What about Stable Genius? We have a very stable genius in the WhiteHouse…


#9

Whereas what’s being pushed here is a very socialist myth, denying the role of the acting individual in favor of the masses. So much better. Just add a bit of moronic guilt by association on top (“Did you know the guy who popularized the term was a eugenicist!?” - It intensely reminds me of Ben Stein declaring that he can’t accept Darwinism because it’s the root of social Darwinism and that resulted in the Holocaust. Checkmate, evolutionists.).

It’s both. Nobody creates in a vacuum and every genius is standing on a huge pyramid of previous though and people who form, run and protect the society he gets to peacefully work in. On the other hand, no number of average college professors constitutes a viable substitute for Newton or Einstein.


#10

It is odd that Termin never questioned whether his preselection methodology was faulty, rather than concluding that genius must not exist, because he could not predict it.

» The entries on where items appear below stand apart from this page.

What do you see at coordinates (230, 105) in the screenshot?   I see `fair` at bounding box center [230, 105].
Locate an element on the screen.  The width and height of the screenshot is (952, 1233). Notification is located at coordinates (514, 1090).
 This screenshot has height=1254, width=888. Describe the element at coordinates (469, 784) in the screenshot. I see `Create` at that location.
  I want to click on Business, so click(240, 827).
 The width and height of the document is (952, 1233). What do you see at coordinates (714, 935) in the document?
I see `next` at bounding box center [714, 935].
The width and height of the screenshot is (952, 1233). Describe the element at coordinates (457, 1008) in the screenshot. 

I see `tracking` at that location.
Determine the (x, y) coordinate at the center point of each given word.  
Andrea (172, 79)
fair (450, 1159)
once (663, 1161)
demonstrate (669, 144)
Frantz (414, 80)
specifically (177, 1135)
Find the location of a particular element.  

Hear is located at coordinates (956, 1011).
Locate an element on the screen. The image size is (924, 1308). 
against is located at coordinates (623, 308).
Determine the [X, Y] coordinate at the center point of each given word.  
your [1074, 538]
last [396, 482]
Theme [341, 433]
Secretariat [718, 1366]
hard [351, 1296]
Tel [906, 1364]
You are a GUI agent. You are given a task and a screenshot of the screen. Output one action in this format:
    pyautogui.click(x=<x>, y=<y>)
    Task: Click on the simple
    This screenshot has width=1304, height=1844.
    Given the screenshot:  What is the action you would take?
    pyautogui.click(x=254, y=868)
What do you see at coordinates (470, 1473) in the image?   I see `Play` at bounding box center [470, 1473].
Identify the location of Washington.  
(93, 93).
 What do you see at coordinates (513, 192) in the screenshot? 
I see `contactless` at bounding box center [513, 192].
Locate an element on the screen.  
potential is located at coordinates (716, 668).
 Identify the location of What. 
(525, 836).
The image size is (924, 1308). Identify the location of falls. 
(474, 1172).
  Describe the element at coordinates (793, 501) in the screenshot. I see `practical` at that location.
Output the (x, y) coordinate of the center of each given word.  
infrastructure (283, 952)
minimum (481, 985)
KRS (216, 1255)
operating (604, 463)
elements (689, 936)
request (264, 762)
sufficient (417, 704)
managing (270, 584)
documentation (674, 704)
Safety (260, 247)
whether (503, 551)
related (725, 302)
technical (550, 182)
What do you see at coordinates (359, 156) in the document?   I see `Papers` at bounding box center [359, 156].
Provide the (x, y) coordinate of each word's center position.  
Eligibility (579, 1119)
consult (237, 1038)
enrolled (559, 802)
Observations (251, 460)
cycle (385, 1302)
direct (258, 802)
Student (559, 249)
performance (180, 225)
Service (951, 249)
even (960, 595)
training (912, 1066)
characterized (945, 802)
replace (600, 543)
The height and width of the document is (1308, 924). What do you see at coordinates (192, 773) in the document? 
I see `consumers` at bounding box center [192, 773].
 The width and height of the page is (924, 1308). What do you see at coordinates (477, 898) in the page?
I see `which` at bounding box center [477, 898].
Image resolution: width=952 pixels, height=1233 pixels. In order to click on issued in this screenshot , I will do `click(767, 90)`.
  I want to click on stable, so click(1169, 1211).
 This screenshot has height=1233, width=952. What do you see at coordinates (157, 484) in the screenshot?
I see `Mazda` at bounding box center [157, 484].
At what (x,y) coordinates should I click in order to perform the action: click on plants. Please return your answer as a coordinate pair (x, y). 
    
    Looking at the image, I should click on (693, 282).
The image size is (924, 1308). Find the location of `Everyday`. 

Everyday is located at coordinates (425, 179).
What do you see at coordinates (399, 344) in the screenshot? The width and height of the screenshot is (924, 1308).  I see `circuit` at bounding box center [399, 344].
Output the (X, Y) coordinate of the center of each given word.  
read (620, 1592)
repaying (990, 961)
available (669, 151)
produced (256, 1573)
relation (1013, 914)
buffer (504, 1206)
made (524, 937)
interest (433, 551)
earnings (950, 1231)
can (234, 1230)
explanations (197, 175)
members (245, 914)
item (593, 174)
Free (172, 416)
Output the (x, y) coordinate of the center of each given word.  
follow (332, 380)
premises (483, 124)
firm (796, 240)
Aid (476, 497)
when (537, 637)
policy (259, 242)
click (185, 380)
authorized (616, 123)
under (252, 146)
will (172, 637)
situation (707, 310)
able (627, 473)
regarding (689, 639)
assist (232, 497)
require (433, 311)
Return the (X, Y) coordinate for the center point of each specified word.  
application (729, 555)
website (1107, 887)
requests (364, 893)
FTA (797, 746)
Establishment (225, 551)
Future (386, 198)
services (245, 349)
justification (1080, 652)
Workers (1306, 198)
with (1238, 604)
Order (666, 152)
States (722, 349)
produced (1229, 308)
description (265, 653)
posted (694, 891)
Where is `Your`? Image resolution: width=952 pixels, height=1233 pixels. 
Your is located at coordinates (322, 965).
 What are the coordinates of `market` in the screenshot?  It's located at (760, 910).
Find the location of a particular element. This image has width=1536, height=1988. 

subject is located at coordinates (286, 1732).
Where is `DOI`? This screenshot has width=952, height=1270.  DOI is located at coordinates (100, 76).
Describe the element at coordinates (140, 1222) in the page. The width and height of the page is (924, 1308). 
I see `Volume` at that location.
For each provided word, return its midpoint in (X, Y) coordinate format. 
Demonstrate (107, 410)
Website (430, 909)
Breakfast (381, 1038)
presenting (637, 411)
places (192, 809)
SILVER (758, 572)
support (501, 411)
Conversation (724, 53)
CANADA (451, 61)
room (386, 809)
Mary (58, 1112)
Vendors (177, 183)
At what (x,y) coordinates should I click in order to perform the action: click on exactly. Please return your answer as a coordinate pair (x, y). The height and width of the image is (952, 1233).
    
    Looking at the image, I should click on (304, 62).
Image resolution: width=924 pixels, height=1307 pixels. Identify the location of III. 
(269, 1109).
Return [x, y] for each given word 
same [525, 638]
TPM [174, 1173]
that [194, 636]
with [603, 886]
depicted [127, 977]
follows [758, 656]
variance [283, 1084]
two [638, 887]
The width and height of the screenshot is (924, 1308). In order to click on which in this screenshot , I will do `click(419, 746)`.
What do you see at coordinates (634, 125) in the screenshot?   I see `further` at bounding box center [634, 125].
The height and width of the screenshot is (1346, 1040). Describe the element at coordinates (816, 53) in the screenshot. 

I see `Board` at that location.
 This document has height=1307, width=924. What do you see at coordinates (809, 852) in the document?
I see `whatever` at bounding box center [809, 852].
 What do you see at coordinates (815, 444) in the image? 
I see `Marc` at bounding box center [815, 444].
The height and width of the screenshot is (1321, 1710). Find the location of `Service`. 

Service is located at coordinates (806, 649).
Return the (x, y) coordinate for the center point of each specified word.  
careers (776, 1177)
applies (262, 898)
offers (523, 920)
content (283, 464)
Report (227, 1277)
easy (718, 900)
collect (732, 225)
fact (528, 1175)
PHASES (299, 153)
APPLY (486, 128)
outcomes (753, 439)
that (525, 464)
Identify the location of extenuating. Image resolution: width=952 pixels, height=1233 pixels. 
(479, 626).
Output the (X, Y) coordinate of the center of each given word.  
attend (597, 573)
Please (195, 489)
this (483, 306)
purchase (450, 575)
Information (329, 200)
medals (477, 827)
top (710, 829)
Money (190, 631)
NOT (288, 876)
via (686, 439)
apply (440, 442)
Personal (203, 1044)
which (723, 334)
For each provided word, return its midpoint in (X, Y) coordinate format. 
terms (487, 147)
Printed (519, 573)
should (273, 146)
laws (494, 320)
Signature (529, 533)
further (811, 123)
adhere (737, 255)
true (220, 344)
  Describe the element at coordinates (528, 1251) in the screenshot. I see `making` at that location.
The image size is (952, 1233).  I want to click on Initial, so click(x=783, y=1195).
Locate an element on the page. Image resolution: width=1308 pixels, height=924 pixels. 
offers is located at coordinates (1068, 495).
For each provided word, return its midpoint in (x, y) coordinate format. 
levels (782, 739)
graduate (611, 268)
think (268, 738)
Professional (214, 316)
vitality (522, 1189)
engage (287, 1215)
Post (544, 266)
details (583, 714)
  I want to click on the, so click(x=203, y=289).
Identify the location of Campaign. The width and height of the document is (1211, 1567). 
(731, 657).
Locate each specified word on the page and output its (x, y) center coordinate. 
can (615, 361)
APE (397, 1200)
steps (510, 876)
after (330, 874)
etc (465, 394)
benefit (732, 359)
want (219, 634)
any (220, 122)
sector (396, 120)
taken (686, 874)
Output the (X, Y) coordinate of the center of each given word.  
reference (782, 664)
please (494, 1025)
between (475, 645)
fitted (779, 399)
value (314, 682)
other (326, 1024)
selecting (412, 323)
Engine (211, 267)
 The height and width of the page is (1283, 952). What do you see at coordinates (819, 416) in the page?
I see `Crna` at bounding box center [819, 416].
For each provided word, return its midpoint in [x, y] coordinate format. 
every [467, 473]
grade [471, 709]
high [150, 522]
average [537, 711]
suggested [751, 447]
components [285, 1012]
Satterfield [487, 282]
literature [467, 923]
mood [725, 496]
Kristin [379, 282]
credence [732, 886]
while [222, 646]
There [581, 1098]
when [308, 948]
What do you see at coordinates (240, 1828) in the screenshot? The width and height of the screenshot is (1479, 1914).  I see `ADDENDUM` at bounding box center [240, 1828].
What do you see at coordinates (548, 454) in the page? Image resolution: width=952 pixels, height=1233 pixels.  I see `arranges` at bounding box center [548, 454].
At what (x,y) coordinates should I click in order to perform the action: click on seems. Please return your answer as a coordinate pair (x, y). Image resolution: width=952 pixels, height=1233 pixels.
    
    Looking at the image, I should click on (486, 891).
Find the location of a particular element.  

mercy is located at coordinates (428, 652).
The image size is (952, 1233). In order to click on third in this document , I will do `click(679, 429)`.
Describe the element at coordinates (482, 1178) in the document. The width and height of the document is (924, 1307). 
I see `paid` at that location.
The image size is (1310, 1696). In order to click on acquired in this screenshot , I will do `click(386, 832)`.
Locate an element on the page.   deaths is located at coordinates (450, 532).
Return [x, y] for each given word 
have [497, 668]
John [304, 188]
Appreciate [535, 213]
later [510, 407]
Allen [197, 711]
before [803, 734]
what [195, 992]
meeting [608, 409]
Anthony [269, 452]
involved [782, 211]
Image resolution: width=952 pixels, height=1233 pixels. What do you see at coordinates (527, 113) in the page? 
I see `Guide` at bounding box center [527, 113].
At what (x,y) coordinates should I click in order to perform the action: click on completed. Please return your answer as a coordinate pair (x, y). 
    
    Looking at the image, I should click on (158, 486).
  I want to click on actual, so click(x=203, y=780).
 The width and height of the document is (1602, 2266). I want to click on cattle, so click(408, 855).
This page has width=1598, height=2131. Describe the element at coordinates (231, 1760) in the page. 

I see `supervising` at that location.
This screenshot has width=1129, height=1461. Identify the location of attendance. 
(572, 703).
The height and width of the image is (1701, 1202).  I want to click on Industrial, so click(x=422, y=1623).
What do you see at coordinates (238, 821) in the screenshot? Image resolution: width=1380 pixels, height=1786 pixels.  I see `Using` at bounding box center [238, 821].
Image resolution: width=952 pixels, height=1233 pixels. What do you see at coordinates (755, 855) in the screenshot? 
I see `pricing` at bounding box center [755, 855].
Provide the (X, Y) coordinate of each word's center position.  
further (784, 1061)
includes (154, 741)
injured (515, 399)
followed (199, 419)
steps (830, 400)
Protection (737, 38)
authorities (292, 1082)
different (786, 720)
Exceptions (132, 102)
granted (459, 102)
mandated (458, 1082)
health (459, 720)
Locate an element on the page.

And I don’t think anyone believes that even the greatest leaps in innovation are not built on lots of existing knowledge. It is reasonable to believe that some people are able to use the same knowledge and skills available to everyone else, yet are able to produce something extraordinary.


#11

But the truth is you don’t have to be superhuman to create. It’s all based in ordinary thinking.

No. No it’s not.

Maybe any one of us could pen the next Sound and the Fury, if only we believe in ourselves. But very few people could take the Michaelson-Morely experiment and make the leap to general relativity. And how many of the ones who could, could also use quantum mechanics to describe the piezoelectric effect?

Didn’t think so.


#12

I enjoy coming up with novel combinations of things, which has resulted in people calling me a genius now and then. The original idea typically comes from thinking about solving a problem in an inappropriate manner, or using an inappropriate device as part of a gizmo. Seeing the non-obvious connection between this and that is the stroke of genius, as it were.

It’s an act of rebellion against standard problem solving, as far as I can tell. The trick is to not reject the idea, just because it sounds unlikely to work.

I also never finished college, which means that I am demonstrated to be not capable of obeying the rules for long enough. So there, staid academic world.


#13

Yeah, Roman animism hung around an awful long time after they tried to anthropomorphise their gods in the style of the Greeks.


#14

The Great Man / Historical Inevitability argument will never die, providing lecture fodder for high school history teachers forever.


#15

GENIUS: Person clever enough to be born in the right place at the right time of the right sex and to follow up this advantage by saying all the right things to all the right people.

–Unsourced, from the *nix “Fortune” file

ETA: Gee, Google found the last time I quoted that.


#16

Human success as a species has been our sociability, we are the beehive of the great apes. An individual human (a true feral) is not all that, in either the food chain or intelligence.


#17

Under the same circumstances as those that did? Many.

Nouns are mythos, a thing outside of its environment is just a concept, not part of the grander verb.


#18

. . . or Liebniz?


#19

Calculus was far from the only thing Newton contributed. And Leibniz was definitely no average Joe either.

There are some inventions that could be said to be the product of a gradual, step-by-step process of discovery and refinement - something to be arrived at just by putting enough qualified man-hours into it. (And we can debate what level of minimal qualification constitutes a genius-level barrier.) But there are also paradigm shifts (like relativity) which require someone who not only understands the field as it is but is able to transcend the accumulated scaffolding and see beyond the limits imposed by the previous system of knowledge.


#20

Mozart? Mendelssohn? (Also their sisters, apparently.)

Of course, one could substitute “prodigy,” but that’s just swapping labels. Something is going on with such people, and it’s not just hard work and incremental improvement.